Goal → Extract every line of the items below that contains the word "Open".

Records supplied →
- - -

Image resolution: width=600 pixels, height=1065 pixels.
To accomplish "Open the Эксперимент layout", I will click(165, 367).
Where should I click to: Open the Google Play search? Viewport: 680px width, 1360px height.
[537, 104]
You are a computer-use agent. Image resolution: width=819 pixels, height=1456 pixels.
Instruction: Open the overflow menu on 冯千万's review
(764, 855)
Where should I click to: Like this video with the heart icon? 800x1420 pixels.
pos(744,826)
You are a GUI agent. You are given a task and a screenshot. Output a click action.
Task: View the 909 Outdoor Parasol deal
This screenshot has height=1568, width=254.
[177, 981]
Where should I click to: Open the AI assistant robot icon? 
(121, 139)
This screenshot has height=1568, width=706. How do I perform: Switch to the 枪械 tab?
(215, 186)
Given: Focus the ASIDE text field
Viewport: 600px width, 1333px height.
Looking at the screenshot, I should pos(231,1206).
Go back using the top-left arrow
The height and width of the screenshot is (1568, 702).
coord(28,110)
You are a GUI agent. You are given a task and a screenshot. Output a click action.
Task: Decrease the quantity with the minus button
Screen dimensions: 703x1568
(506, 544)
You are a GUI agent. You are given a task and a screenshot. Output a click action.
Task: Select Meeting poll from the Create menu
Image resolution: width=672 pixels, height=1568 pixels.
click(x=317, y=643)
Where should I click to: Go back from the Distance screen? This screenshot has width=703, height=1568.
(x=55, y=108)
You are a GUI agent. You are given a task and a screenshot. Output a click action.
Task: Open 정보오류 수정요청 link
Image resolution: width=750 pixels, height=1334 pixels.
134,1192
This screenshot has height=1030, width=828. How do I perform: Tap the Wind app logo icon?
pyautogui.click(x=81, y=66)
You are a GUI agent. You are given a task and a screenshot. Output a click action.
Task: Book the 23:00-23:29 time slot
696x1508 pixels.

- - -

Task response →
To accomplish "Open the Эксперимент layout", I will click(165, 367).
Where should I click to: Open the Google Play search? Viewport: 680px width, 1360px height.
Instruction: Open the overflow menu on 冯千万's review
Where should I click to: Open the AI assistant robot icon? 
Task: Open 정보오류 수정요청 link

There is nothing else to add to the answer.